Transport routier : quelles motorisations alternatives chez Iveco en 2025 ?
C’est devant un parterre de journalistes français spécialisés, lors des S-Way Experience Days organisés à Madrid, que Clément Chandon, Responsable des énergies alternatives chez Iveco France, a exposé les orientations du constructeur en matière de décarbonation du transport routier. Un exposé dense, technique, mais limpide quant à l’ambition affichée : offrir une gamme multi-énergies réaliste, flexible, et mesurable en termes d’impact environnemental.
Le cycle de vie comme clé d’analyse carbone
« Notre ambition, c’est d’être un constructeur multi-énergies avec une approche technologique agnostique », affirme d’emblée Clément Chandon.
Une déclaration qui résume bien la ligne Iveco : refuser les solutions uniques, adapter les technologies aux usages réels, et fonder les décisions sur des résultats concrets en matière de carbone et de coût total de possession (TCO).
L’un des messages clés de l’intervention : pour décarboner efficacement, il faut raisonner en cycle de vie.
« Le seul calcul qui ait du sens pour la planète, ce n’est pas celui imposé aujourd’hui par l’Europe, qui se limite à mesurer ce qui sort du pot d’échappement, mais bien celui qui considère l’ensemble du cycle de vie », souligne-t-il.

● Énoncé écrit 1
D'après le texte sur les motorisations alternatives d'Iveco, quelle fonction Clément Chandon occupe-t-il chez Iveco France ?

● Supports d'exercice

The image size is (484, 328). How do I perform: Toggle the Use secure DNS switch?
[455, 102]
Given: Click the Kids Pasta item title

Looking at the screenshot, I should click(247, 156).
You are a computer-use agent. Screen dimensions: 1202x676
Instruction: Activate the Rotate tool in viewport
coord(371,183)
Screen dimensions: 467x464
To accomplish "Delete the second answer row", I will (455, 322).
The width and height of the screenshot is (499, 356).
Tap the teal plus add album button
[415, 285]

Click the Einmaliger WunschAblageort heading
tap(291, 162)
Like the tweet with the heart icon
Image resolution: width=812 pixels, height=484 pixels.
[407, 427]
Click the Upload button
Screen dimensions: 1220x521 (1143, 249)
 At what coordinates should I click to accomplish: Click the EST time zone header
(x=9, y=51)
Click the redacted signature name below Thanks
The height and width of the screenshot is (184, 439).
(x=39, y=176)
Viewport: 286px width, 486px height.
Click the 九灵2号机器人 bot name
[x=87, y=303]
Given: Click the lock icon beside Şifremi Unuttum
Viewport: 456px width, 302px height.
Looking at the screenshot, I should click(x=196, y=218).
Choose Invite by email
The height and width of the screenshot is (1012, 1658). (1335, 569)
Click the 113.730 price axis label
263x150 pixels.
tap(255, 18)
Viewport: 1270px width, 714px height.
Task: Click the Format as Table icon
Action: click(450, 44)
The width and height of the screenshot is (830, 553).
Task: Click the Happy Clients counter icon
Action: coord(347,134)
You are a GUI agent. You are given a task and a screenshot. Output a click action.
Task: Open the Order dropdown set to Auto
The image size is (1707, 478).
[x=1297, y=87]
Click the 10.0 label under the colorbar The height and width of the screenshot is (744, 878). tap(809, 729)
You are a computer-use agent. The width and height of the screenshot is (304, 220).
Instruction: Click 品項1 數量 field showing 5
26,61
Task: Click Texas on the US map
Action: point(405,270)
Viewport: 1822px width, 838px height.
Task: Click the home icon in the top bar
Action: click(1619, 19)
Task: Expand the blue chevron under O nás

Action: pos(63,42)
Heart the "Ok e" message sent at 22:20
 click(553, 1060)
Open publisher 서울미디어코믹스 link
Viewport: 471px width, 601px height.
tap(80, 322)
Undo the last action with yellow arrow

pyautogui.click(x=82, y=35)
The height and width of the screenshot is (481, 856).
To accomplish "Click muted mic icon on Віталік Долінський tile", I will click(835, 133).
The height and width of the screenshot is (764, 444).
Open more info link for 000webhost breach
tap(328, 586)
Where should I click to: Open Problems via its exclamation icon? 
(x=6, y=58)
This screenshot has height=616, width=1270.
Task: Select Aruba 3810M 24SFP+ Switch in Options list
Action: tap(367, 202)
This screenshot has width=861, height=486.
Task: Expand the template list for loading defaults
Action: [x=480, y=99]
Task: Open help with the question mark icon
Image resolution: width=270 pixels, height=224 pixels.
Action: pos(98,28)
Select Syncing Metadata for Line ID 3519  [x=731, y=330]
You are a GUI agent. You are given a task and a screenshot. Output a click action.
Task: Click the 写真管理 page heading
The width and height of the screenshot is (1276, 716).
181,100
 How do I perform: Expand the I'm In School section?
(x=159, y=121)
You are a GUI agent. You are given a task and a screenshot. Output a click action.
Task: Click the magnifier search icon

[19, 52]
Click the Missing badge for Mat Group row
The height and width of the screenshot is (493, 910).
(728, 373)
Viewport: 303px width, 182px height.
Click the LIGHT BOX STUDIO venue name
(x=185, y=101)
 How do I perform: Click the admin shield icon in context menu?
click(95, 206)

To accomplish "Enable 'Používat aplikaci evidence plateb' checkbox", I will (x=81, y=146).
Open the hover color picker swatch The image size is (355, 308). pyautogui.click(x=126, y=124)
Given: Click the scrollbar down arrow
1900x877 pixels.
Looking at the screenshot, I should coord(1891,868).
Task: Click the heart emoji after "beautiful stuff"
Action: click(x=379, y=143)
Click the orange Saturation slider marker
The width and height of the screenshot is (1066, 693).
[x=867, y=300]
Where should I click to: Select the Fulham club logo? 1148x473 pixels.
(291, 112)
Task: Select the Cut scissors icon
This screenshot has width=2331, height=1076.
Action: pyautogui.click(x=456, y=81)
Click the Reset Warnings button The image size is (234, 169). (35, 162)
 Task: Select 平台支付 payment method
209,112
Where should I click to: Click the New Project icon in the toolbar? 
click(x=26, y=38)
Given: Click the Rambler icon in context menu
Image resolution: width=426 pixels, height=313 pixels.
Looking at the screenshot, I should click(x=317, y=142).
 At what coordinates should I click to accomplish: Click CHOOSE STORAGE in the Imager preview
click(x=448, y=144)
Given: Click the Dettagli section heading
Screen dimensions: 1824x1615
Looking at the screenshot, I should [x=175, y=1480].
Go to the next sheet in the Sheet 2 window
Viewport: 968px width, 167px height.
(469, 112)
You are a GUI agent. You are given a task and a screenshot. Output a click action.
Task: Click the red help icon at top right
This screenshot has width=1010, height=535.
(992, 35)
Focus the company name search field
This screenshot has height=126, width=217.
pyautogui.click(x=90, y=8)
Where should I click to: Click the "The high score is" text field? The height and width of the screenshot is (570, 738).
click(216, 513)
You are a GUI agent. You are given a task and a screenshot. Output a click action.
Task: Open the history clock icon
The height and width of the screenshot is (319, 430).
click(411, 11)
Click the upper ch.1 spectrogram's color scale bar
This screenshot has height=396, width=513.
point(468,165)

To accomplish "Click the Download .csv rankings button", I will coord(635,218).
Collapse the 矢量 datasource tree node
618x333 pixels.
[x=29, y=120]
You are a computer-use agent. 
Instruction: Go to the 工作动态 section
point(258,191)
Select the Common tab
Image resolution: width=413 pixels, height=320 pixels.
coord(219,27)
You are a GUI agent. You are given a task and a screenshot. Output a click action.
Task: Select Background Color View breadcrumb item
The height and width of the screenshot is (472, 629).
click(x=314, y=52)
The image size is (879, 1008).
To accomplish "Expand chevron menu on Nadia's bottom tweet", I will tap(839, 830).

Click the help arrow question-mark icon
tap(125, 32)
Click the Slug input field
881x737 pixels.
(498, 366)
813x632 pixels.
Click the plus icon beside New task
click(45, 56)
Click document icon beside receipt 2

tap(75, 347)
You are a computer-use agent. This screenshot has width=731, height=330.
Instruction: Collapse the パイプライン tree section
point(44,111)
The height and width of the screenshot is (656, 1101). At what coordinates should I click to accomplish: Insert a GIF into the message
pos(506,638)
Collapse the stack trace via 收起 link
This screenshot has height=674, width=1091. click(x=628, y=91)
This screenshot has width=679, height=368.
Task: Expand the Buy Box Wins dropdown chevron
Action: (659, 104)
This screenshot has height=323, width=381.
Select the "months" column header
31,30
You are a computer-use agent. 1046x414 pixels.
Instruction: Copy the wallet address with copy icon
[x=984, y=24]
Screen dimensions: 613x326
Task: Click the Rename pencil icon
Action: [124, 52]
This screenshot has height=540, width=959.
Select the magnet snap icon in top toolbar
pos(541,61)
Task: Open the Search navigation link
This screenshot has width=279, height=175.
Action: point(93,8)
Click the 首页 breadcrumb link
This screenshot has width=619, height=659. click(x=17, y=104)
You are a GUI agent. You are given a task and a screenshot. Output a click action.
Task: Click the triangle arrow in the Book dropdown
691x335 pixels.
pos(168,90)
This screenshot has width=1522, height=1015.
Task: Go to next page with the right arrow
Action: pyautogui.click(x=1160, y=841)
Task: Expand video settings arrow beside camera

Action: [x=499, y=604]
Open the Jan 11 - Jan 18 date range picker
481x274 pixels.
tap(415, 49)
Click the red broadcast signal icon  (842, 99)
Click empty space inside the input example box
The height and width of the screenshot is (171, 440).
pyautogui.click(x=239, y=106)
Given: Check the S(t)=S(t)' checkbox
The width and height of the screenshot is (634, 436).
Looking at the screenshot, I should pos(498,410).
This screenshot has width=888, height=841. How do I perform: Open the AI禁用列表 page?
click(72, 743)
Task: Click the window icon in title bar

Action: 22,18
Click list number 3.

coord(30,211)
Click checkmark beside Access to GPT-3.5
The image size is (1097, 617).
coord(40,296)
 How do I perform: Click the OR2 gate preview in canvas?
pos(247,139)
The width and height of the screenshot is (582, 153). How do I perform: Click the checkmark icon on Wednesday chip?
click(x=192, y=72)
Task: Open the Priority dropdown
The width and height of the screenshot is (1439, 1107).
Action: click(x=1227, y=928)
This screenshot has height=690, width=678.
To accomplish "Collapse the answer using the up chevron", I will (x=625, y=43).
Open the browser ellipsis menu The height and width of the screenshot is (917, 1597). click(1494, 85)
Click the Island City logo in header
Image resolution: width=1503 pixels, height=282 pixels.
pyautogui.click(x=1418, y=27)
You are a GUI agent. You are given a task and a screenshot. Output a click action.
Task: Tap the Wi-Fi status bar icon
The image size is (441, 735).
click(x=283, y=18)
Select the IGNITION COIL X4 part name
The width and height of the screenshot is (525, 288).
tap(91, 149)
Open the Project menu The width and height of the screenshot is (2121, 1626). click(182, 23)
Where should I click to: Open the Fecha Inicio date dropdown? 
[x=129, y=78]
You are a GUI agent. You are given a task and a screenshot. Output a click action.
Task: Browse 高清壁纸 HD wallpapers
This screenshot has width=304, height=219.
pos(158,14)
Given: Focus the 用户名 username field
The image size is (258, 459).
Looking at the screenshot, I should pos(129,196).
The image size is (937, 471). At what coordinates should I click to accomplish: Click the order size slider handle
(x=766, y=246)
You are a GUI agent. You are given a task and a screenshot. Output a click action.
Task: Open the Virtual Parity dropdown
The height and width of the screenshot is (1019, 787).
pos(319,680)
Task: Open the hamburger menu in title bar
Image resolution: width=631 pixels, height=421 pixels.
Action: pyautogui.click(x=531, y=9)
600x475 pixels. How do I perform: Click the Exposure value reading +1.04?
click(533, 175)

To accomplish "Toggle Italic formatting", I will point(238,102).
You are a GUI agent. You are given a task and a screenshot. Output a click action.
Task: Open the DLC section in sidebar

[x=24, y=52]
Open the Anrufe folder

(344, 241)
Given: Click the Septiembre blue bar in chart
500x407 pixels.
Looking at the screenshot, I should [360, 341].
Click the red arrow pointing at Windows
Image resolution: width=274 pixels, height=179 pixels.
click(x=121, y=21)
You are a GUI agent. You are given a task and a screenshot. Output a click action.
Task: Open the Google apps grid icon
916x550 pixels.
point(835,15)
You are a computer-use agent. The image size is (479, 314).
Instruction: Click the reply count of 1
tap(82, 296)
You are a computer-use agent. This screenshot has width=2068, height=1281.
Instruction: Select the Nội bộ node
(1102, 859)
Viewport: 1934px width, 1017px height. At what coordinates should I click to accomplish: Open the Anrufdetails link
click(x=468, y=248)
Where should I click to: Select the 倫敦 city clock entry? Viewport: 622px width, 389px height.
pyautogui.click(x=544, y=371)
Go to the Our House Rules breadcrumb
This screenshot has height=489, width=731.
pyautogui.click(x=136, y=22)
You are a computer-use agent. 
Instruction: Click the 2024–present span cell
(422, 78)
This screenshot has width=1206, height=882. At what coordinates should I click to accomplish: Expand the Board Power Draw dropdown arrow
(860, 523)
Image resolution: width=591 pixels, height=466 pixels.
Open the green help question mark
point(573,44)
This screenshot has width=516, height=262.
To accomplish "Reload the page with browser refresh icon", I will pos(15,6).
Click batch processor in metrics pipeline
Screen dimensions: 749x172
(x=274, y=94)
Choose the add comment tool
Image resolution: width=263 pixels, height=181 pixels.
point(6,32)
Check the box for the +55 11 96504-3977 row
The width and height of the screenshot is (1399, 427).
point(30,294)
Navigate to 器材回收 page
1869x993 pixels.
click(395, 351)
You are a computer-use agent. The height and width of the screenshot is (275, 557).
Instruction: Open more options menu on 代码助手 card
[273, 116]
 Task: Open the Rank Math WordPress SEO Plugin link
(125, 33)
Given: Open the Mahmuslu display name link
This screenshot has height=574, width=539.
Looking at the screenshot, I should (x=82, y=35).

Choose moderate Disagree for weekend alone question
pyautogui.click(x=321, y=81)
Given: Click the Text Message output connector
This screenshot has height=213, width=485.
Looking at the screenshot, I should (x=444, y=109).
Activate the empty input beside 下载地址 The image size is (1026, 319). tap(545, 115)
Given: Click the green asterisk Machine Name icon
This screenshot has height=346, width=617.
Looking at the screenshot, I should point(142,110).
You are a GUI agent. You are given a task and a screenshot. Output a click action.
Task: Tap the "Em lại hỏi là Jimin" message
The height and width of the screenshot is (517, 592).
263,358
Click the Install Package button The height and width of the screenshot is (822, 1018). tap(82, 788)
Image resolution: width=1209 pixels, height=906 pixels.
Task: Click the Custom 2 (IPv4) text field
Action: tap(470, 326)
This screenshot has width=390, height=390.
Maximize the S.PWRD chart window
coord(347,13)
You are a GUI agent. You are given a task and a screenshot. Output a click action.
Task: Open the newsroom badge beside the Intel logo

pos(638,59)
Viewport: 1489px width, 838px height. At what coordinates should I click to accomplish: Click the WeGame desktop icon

● Énoncé écrit 2
Dans les enregistrements, recopiez tout depuis la ligne contenant « You are a computer-use agent. Screen » jusqu'à la ligne contenant « will (455, 322). », en substituant « Move tool » à « Rotate tool ».

● Résultat final 1
Il est responsable des énergies alternatives chez Iveco France.

● Résultat final 2
You are a computer-use agent. Screen dimensions: 1202x676
Instruction: Activate the Move tool in viewport
coord(371,183)
Screen dimensions: 467x464
To accomplish "Delete the second answer row", I will (455, 322).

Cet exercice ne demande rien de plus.